Protein-coding gene in the species Homo sapiens

Alpha-centractin (yeast) or ARP1 is a protein that in humans is encoded by the ACTR1A gene.

== Function ==

This gene encodes a 42.6 kD subunit of dynactin, a macromolecular complex consisting of 10-11 subunits ranging in size from 22 to 150 kD. Dynactin binds to both microtubules and cytoplasmic dynein. It is involved in a diverse array of cellular functions, including ER-to-Golgi transport, the centripetal movement of lysosomes and endosomes, spindle formation, chromosome movement, nuclear positioning, and axonogenesis. This subunit is present in 8-13 copies per dynactin molecule, and is the most abundant molecule in the dynactin complex. It is an actin-related protein, and is approximately 60% identical at the amino acid level to conventional actin. ARP1 forms a 37 nm filament-like structure and is the core of the dynactin complex. It only exists in the dynactin complex in vivo. Highly purified, native Arp1 polymerize rapidly at extremely low concentrations into short filaments in vitro that were similar, but not identical, in length to those in dynactin. With time, these Arp1 filaments appeared to anneal to form longer assemblies but never attained the length of conventional actin filaments. As for conventional actin, Arp1 can bind and hydrolyze ATP, and Arp1 assembly is accompanied by nucleotide hydrolysis.

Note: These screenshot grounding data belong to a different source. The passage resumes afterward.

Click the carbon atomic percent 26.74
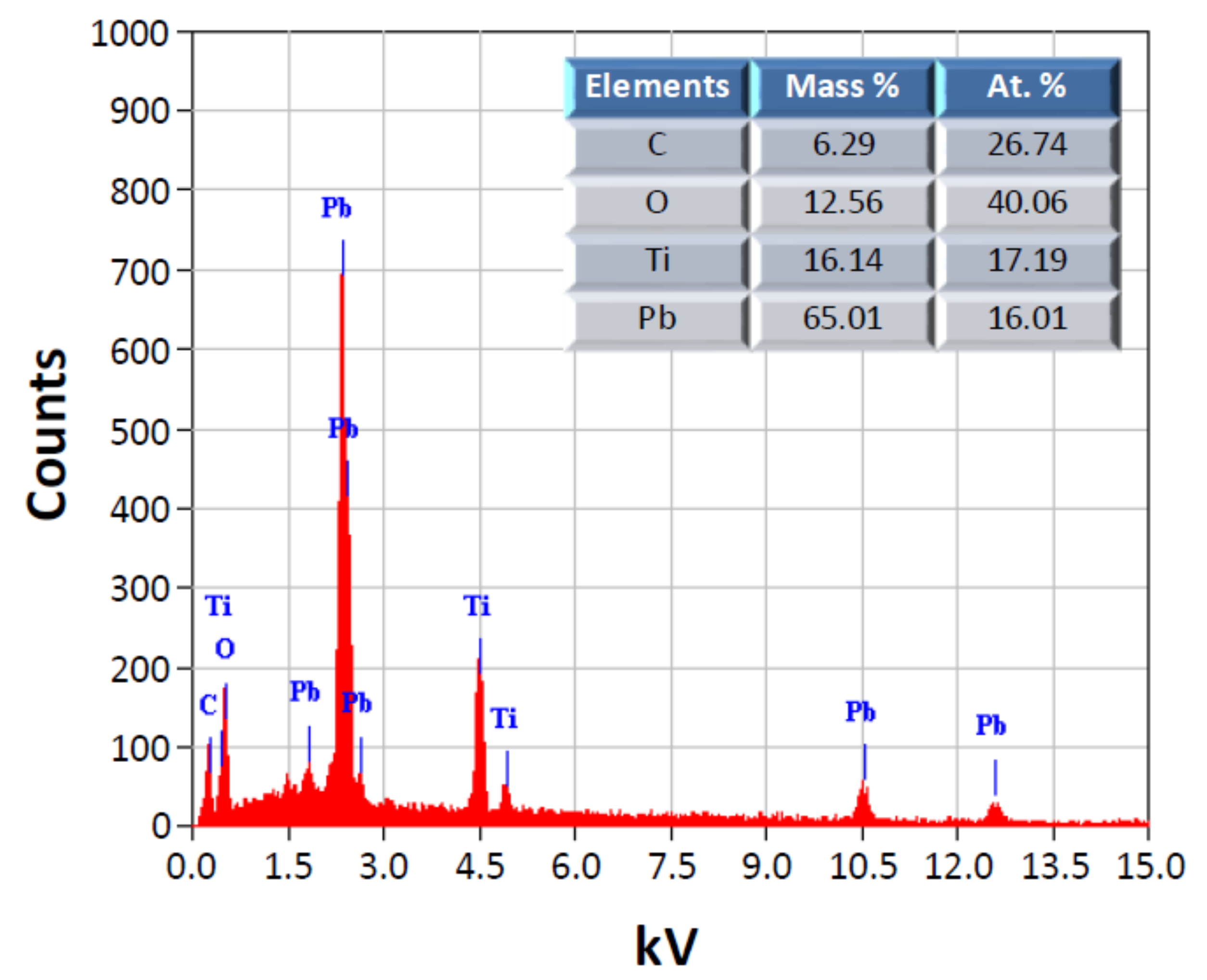This screenshot has width=1207, height=980. (x=1027, y=144)
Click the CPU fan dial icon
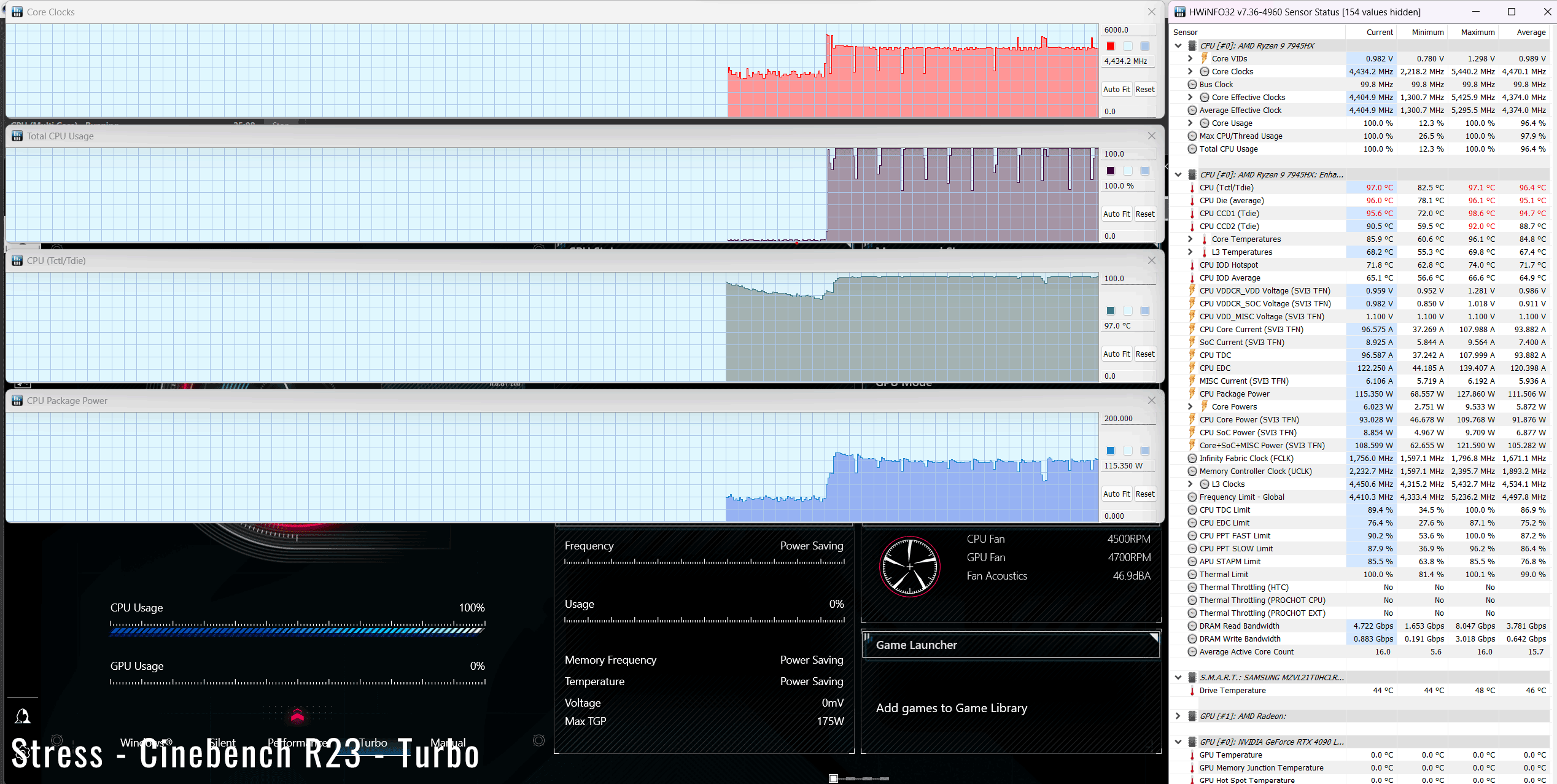This screenshot has width=1557, height=784. point(909,566)
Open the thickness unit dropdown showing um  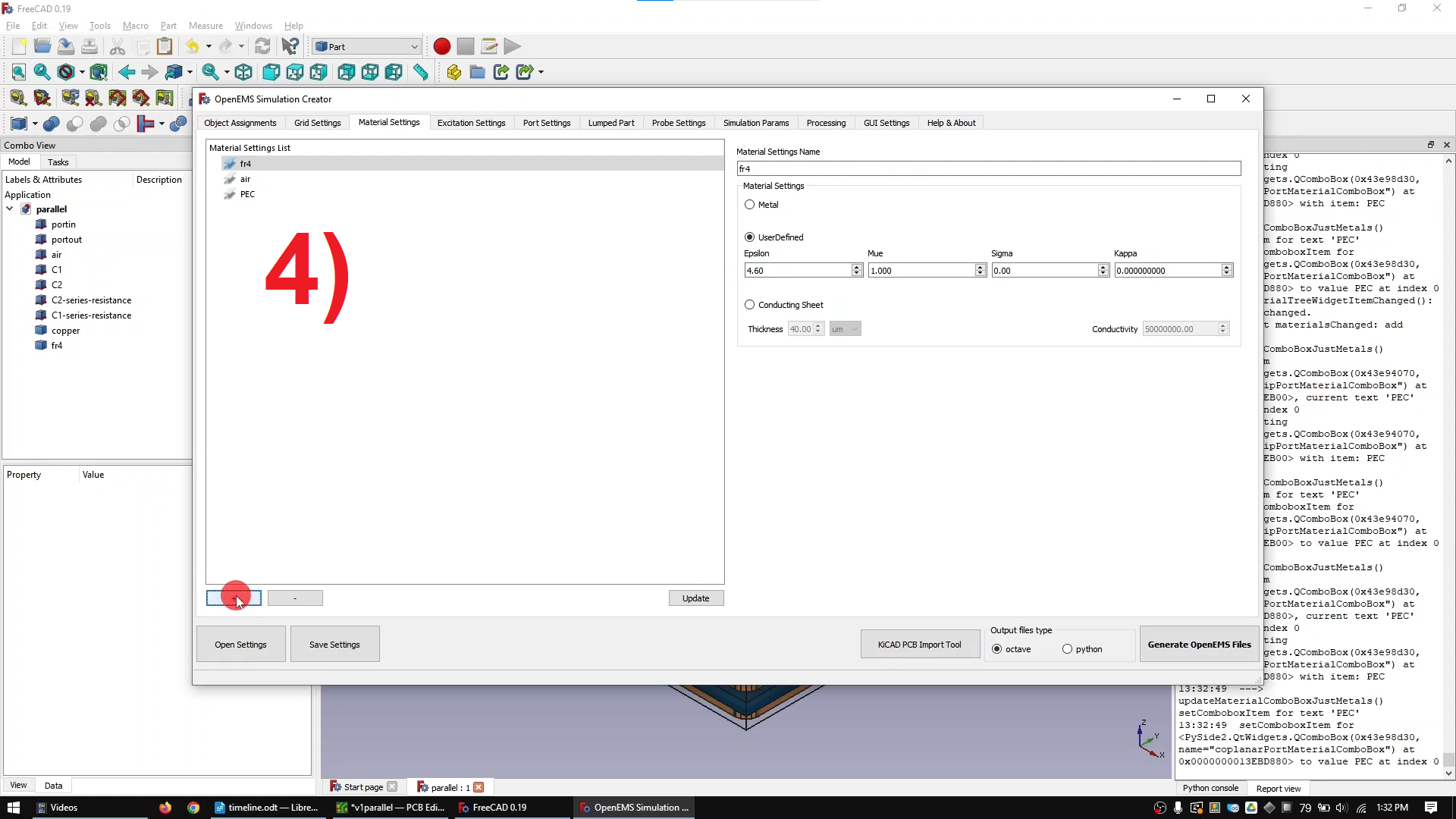pyautogui.click(x=845, y=328)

It has been reported that Arp1 interacts with other dynactin components including DCTN1/p150^{Glued}, DCTN4/p62 and Actr10/Arp11. Arp1 has been shown as the domain for dynactin binding to membrane vesicles (such as Golgi or late endosome) through its association with β-spectrin.

== Interactions ==

ACTR1A has been shown to interact with SPTBN2.